Problème à résoudre
Présentez en tableau Markdown, s'il vous plaît, les lignes allant de celle qui contient « You are a GUI » jusqu'à celle qui contient « (x=220, y=41) », ces deux lignes comprises. Utilisez les colonnes « N° » pour le numéro de rang et « Ligne » pour le texte, et omettez les lignes vides.

Données à traiter
************

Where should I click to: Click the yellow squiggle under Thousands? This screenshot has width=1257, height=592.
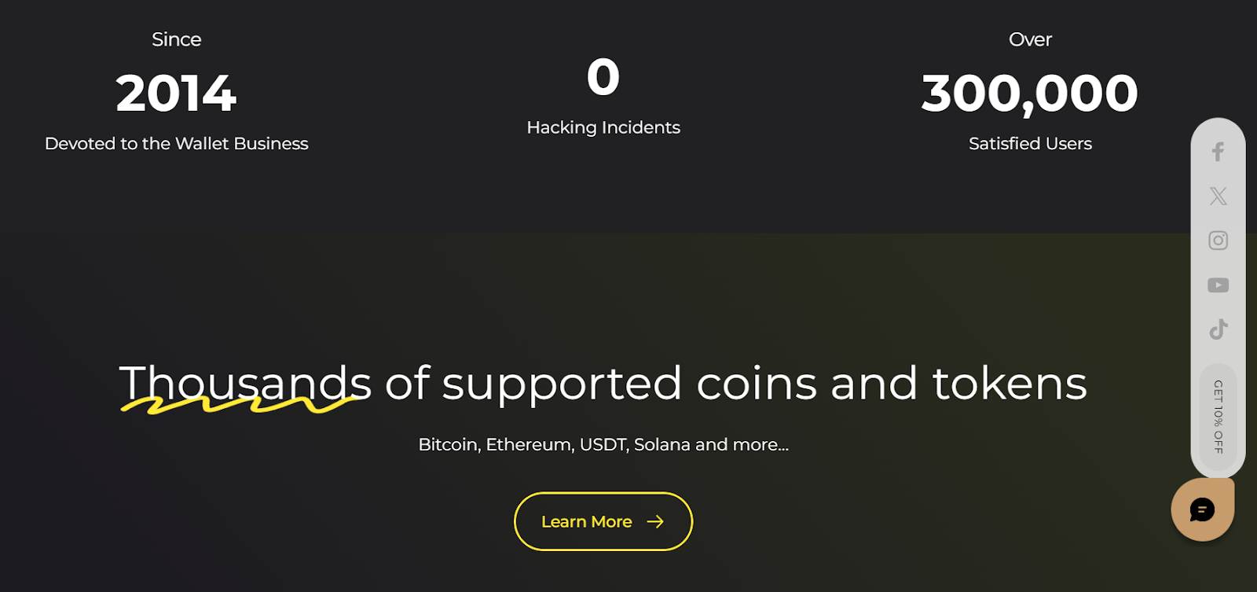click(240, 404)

************

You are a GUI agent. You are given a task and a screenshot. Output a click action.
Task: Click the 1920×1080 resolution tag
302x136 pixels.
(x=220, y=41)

************

Résultat obtenu
| N° | Ligne |
|---|---|
| 1 | You are a GUI agent. You are given a task and a screenshot. Output a click action. |
| 2 | Task: Click the 1920×1080 resolution tag |
| 3 | 302x136 pixels. |
| 4 | (x=220, y=41) |